## Task statement
Keep every line of the data below that has the string "agent" and present those lines.

═══ Given data

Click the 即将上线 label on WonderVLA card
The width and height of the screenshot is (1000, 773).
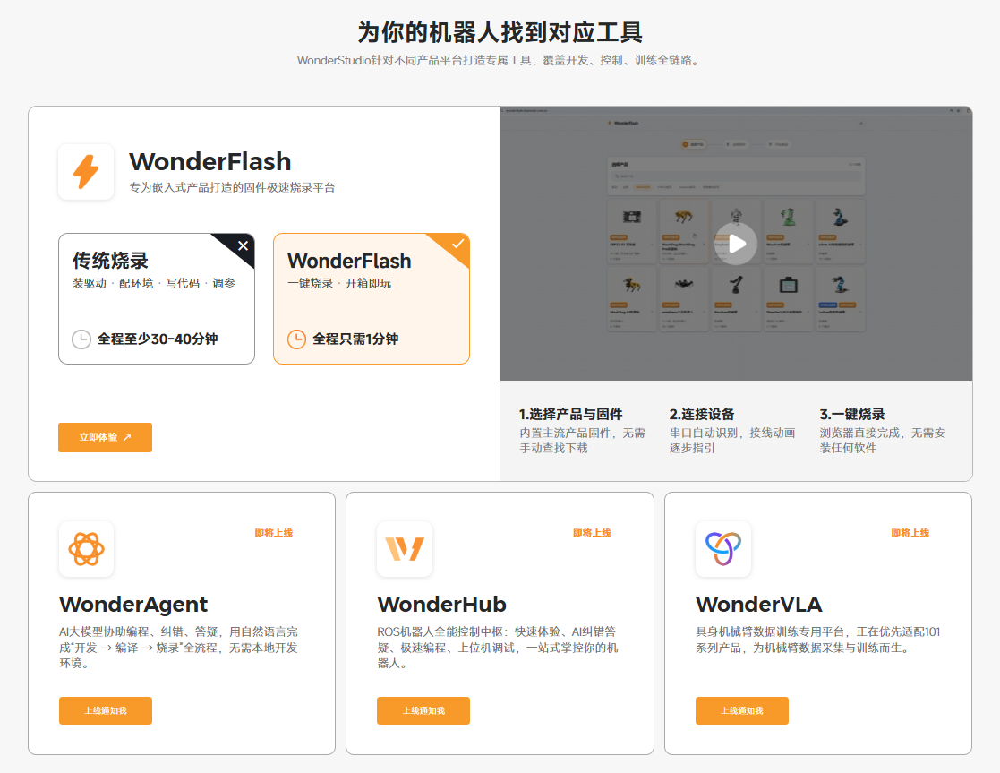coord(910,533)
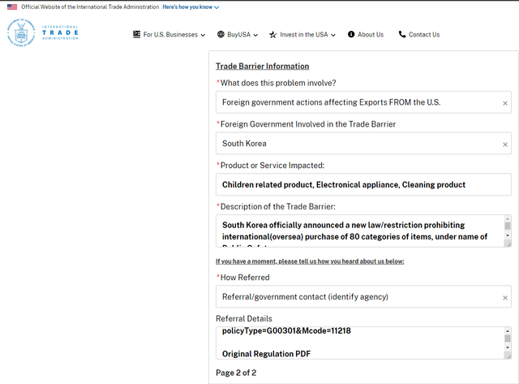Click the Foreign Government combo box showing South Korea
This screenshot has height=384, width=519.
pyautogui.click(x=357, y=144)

══════
═══ Given data

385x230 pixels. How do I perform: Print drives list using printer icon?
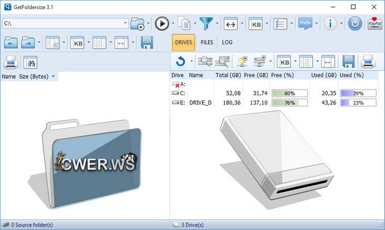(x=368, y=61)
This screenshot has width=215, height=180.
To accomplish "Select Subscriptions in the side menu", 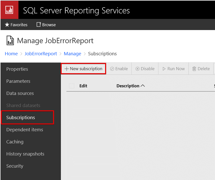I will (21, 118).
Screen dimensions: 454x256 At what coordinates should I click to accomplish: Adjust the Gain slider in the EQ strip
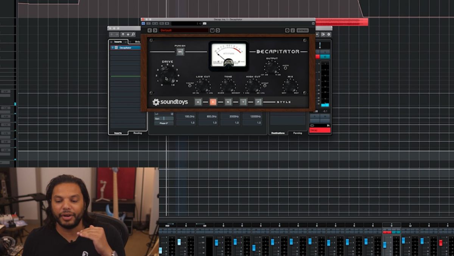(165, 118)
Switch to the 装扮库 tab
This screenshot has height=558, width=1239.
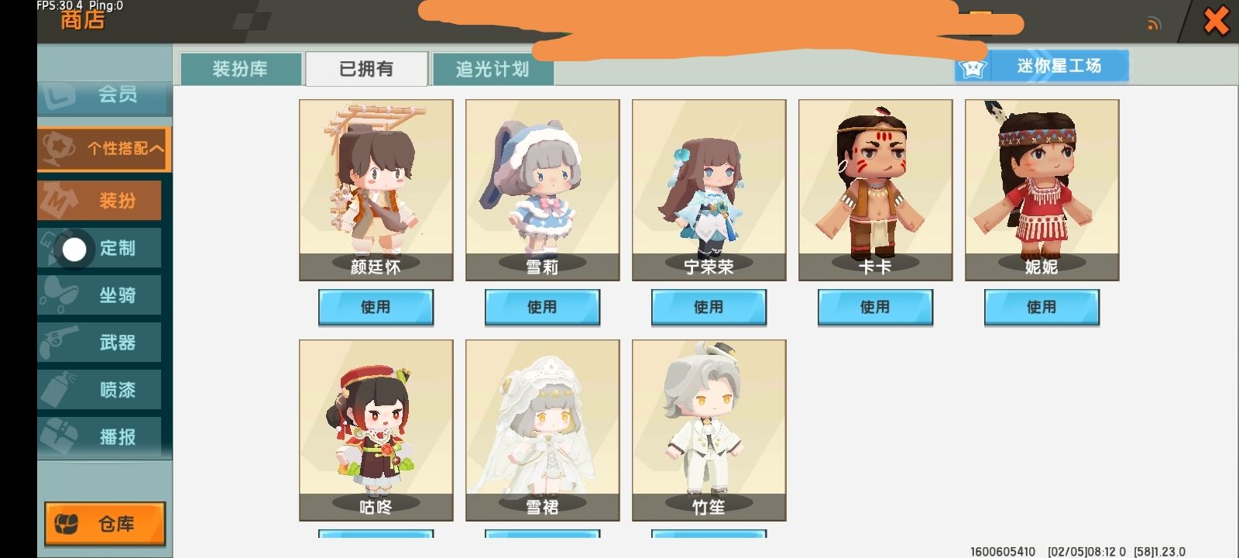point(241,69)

══════
═══ Given data

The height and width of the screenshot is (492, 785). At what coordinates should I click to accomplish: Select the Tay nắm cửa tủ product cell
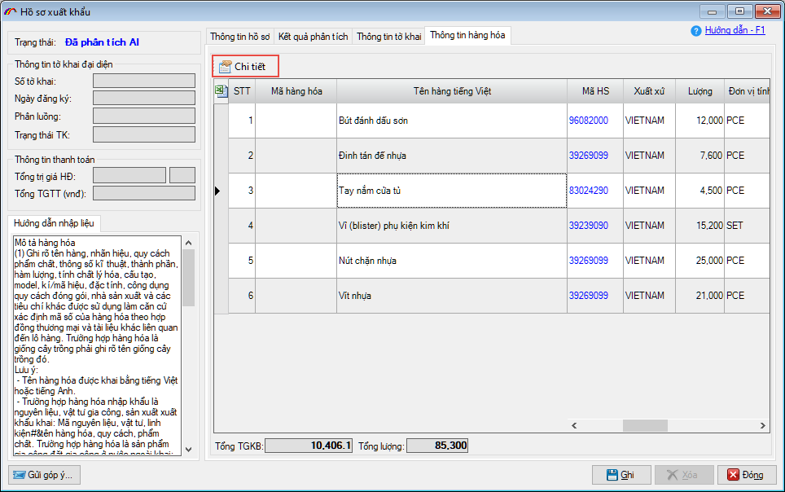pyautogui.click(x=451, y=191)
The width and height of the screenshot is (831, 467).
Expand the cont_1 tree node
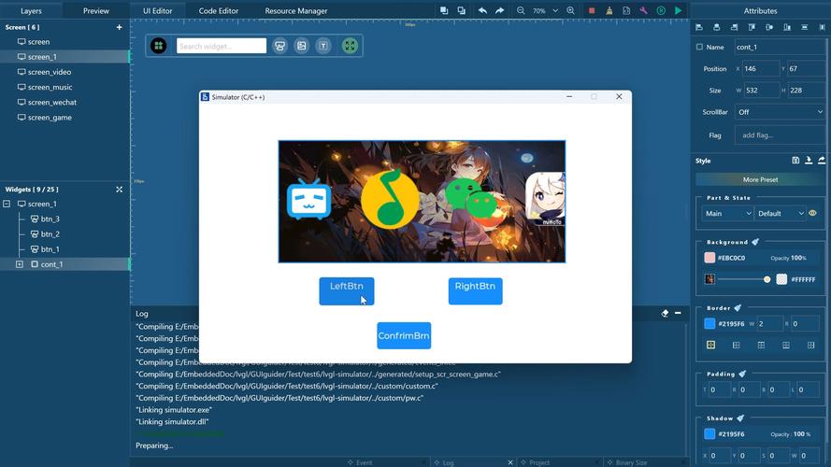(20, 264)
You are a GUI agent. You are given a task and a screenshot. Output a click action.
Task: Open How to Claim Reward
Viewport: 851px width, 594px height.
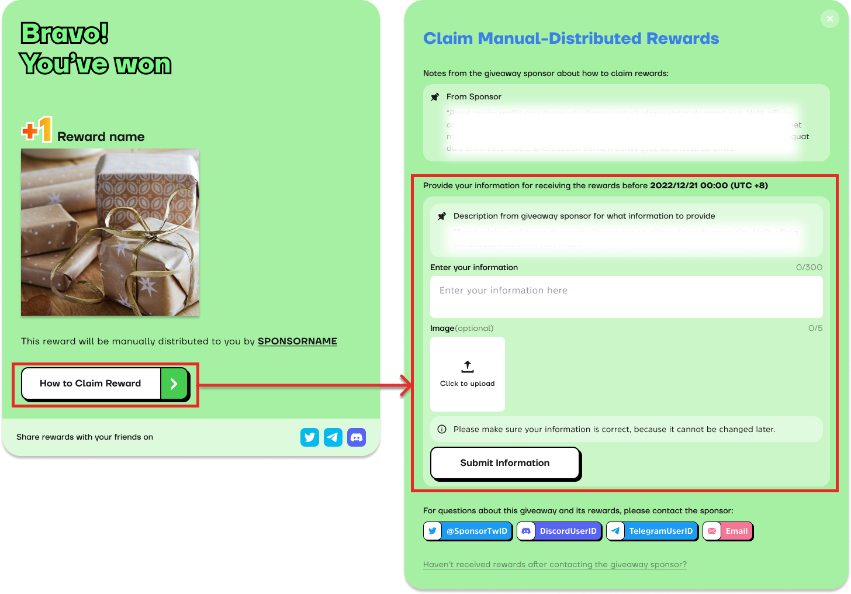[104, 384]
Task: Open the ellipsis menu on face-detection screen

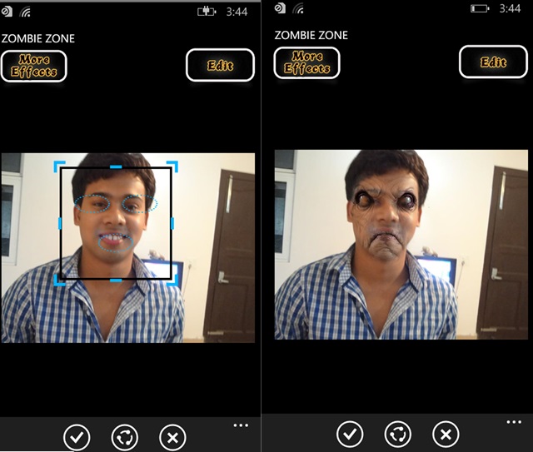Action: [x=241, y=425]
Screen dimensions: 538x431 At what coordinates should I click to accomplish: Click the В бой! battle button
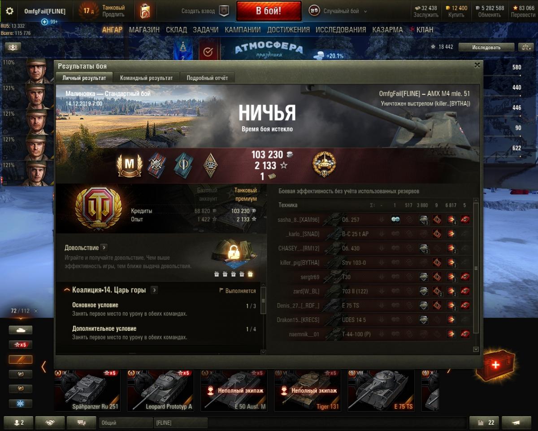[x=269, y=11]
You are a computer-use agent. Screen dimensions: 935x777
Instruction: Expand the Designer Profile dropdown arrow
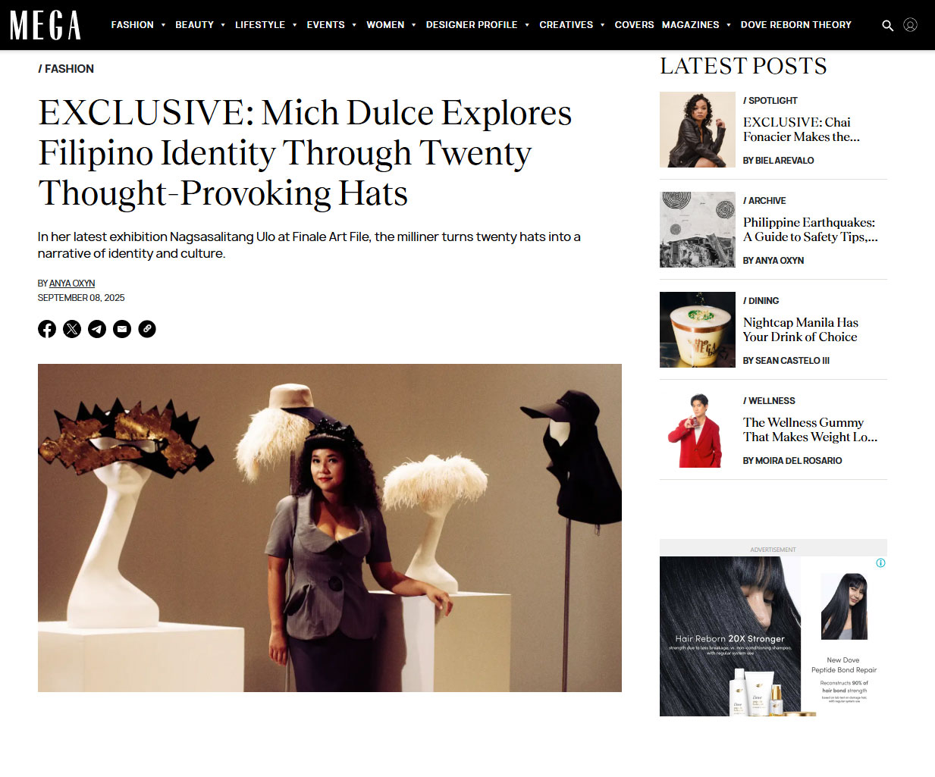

══════

## Answer to this problem
You are a GUI agent. You are given a task and a screenshot. Output a click action.
You are a computer-use agent. Screen dimensions: 935x777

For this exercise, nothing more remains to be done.